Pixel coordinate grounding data
#####
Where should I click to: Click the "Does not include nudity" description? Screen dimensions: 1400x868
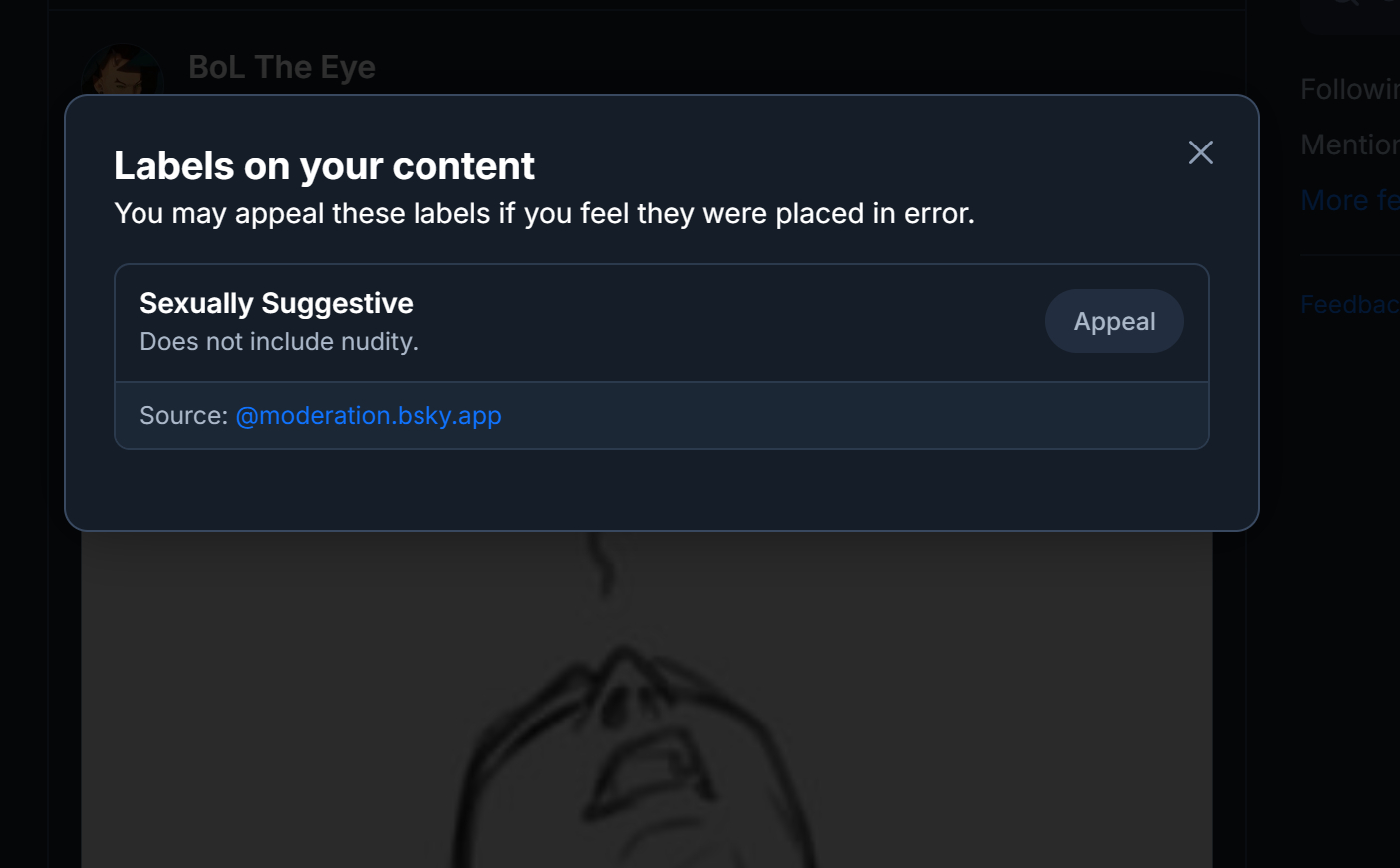279,341
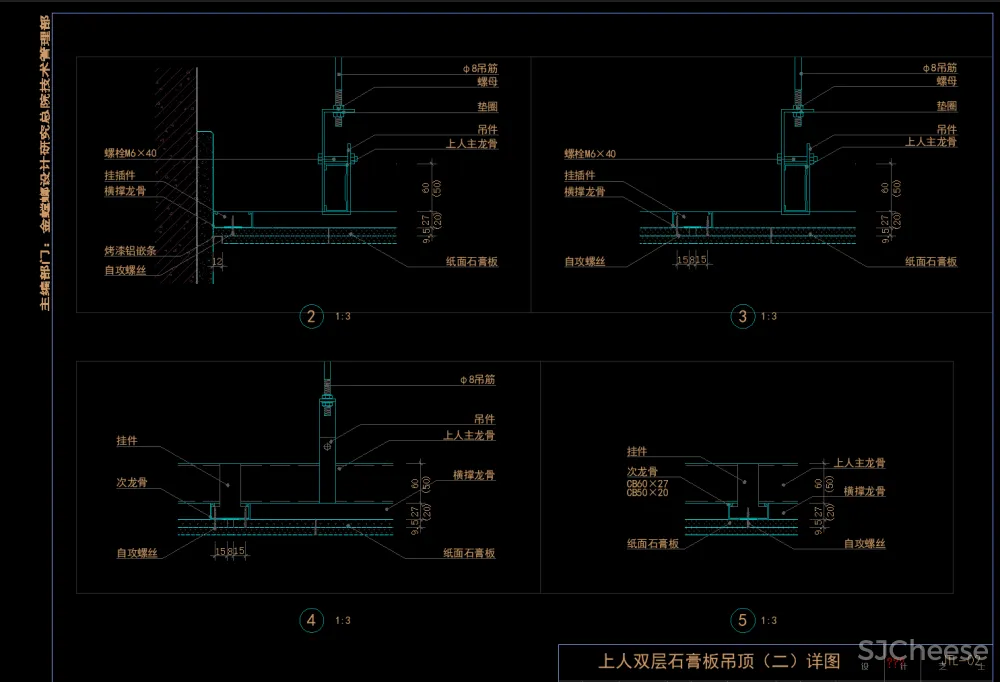Click the hanger bolt symbol in detail 4

coord(326,405)
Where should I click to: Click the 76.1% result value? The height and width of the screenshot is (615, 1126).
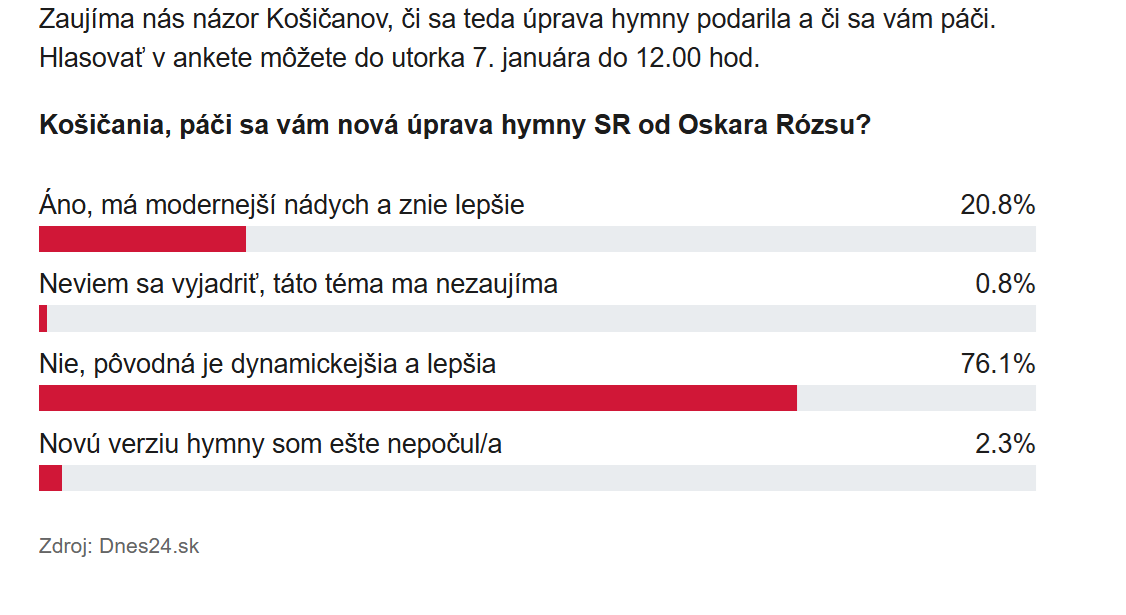(x=997, y=365)
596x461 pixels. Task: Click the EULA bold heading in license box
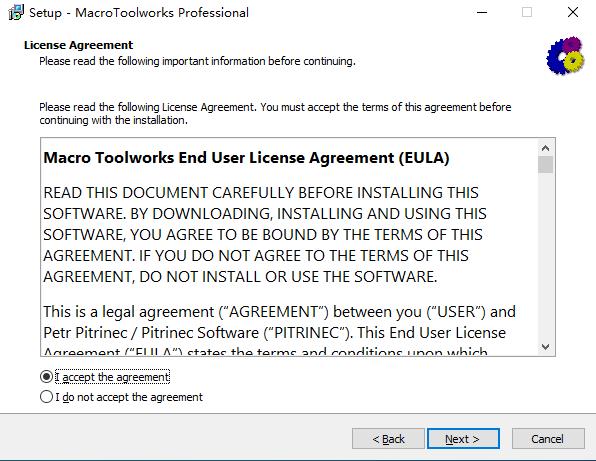(x=246, y=158)
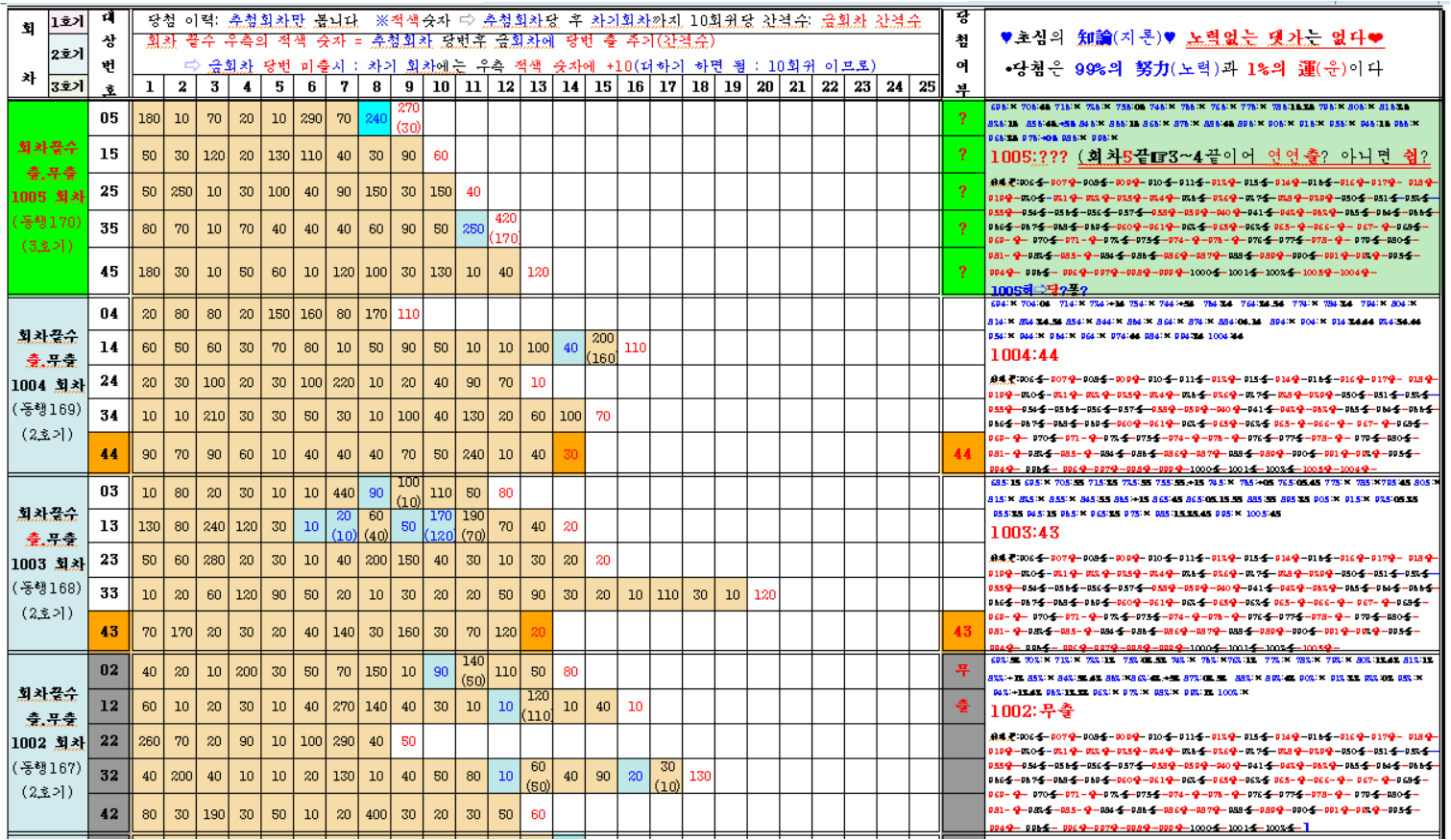Click orange "43" cell in the 당첨여부 column

(x=962, y=632)
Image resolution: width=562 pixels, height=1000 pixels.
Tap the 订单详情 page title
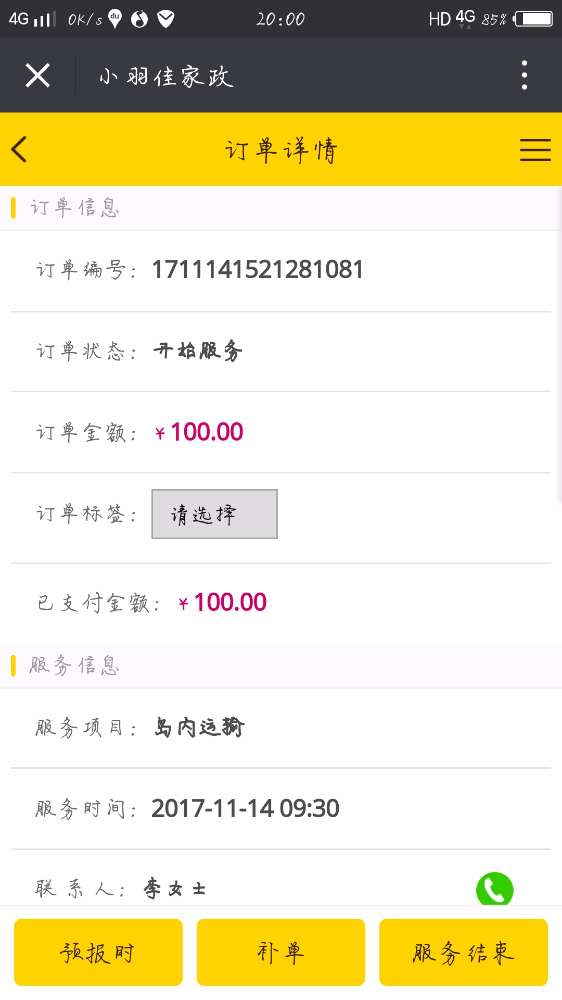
#####
* Work item *
Retype every entry exactly as written. Leave the pictures out.

* Task solution *
Where should I click to: Click the "Does not include nudity" description? Screen dimensions: 1400x868
279,341
Click the hanger bolt symbol in detail 4

coord(326,405)
Where should I click to: Click the 76.1% result value? The height and width of the screenshot is (615, 1126).
(x=997, y=365)
596x461 pixels. Task: Click the EULA bold heading in license box
(x=246, y=158)
Click orange "43" cell in the 당첨여부 column

(x=962, y=632)
Image resolution: width=562 pixels, height=1000 pixels.
Tap the 订单详情 page title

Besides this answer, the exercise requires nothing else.